Com 291 quilômetros de distância, a Milão-São Remo é a prova de um dia mais longa do calendário mundial de ciclismo profissional. Os corredores passarão pelo trajeto tradicional da corrida, saindo de Milão em diração ao mar, até São Remo. O pelotão passará em cidades históricas e na costa do Mediterrâneo, o que rende paisagens surpreendentes para os espectadores. A também conhecida como “a clássica dos sprinters” ocorrerá neste sábado, 18 de março.

Além de belas imagens, o primeiro monumento do ano irá proporcionar muita emoção. A expectativa é que a chegada seja um sprint, com favoritos como o campeão mundial Peter Sagan (Bora-Hansgrohe), John Degenkolb (Trek-Segafredo) e Fernando Gaviria (Quckstep-floors) à frente das bancas de apostas. Entretanto, como todo bom clássico, é possível que haja surpresas.

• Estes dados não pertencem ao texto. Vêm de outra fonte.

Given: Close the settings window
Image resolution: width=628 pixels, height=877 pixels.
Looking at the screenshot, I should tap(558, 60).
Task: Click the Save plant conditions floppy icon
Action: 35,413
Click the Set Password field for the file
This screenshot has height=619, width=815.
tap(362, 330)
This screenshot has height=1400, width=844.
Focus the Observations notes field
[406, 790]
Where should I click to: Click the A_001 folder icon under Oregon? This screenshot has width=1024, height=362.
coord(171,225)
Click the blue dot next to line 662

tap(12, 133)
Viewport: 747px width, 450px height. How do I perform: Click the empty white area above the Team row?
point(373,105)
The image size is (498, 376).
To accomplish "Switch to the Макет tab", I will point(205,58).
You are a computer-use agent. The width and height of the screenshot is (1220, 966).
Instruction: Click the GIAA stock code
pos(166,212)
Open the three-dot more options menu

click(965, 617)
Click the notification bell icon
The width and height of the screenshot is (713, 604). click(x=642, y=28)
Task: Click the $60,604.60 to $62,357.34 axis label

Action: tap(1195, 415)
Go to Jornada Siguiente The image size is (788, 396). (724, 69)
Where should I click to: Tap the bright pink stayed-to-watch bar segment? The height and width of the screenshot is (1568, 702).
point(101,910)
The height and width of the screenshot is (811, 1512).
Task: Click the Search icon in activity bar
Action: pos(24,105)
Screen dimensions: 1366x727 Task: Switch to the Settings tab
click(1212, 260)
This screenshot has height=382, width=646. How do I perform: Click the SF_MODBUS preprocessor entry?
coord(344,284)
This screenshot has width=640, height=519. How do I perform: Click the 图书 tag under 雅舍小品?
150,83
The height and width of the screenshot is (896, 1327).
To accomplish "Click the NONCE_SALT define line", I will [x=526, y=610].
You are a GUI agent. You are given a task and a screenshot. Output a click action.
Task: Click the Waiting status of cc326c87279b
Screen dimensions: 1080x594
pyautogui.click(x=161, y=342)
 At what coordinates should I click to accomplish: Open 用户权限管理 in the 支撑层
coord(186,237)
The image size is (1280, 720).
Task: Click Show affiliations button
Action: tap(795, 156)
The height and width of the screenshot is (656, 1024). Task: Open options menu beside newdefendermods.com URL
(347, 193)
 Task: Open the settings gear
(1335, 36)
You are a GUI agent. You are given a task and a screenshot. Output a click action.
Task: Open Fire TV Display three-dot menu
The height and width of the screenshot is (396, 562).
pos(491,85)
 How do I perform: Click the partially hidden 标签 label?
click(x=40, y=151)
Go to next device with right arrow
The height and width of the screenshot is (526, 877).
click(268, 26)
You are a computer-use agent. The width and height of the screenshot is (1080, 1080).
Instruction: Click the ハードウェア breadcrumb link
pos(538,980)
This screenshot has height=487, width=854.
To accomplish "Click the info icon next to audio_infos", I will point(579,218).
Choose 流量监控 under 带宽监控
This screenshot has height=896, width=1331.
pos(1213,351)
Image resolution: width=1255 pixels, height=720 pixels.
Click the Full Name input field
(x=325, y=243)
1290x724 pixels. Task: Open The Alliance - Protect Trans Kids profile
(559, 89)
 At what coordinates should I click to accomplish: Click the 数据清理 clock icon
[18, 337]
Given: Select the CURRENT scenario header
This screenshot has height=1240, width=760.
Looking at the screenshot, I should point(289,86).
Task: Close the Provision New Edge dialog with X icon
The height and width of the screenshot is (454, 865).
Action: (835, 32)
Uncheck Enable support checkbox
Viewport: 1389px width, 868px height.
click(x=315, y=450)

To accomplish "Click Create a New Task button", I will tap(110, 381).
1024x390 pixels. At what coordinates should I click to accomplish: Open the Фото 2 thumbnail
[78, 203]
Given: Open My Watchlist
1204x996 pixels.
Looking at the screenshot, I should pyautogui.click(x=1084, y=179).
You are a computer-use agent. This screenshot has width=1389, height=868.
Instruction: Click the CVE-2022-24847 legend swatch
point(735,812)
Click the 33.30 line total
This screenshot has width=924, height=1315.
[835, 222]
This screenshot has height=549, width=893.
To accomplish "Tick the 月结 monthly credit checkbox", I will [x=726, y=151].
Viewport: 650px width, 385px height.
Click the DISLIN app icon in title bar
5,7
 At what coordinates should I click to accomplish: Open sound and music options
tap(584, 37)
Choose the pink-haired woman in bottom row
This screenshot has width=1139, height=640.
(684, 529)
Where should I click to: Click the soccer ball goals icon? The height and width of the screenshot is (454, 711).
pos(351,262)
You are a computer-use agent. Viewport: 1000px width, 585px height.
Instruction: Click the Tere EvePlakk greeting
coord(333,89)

Os primeiros 120 quilômetros são relativamente planos, até a primeira dificuldade do dia, o Passo del Turchino. Mas o que realmente interessa são os dois últimos desafios, o Cipressa, que tem 5,7 quilômetros de extensão e 4,1% de inclinação média, e o Poggio, com 3,7 quilômetros e 3,7% de inclinação. Após o topo do Poggio, serão apenas 5,4 quilômetros até a chegada.